## YOUR INSTRUCTIONS:
Look for "will" in each line of the entries, and return the matching lines.

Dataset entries
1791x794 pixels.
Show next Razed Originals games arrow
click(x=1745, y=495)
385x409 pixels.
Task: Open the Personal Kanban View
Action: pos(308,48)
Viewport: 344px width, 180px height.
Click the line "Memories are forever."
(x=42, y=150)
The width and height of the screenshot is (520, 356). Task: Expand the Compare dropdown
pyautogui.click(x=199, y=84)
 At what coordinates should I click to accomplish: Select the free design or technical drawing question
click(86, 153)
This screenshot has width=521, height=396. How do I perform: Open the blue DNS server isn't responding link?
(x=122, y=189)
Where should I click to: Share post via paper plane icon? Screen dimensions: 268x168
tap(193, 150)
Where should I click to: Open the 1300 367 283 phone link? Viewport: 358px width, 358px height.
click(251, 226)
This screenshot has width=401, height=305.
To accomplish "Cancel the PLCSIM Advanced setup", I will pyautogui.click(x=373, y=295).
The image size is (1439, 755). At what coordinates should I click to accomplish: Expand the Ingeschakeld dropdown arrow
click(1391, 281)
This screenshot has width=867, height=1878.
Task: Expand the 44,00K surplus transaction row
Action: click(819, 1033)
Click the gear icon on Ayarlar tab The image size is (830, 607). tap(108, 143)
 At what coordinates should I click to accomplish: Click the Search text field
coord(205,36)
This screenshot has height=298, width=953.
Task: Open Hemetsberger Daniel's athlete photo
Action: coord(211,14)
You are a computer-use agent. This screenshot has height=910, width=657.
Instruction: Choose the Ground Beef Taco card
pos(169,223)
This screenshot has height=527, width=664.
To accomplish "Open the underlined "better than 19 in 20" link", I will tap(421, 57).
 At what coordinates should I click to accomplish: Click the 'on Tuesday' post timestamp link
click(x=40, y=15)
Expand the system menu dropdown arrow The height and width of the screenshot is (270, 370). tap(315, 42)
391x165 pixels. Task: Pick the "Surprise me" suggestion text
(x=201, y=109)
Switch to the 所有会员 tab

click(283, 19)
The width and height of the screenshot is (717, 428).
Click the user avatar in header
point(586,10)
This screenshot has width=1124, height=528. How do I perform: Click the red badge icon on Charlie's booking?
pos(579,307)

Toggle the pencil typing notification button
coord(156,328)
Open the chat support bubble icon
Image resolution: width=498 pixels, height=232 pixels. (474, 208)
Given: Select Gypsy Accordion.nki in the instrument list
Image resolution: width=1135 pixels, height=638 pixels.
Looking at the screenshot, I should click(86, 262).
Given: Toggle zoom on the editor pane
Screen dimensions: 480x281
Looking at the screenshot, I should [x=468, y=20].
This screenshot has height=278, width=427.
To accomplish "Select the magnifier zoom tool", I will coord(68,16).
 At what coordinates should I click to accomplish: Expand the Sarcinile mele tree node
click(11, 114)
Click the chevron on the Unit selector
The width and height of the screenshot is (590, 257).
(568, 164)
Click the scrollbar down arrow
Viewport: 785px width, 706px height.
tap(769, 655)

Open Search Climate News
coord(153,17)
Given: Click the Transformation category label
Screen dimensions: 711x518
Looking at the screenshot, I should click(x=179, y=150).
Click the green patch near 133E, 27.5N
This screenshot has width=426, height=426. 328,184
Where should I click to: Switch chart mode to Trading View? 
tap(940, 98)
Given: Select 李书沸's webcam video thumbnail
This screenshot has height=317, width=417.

## ANSWER FOR THE TASK:
To accomplish "Cancel the PLCSIM Advanced setup", I will pyautogui.click(x=373, y=295).
To accomplish "Open the underlined "better than 19 in 20" link", I will tap(421, 57).
To accomplish "Select the magnifier zoom tool", I will coord(68,16).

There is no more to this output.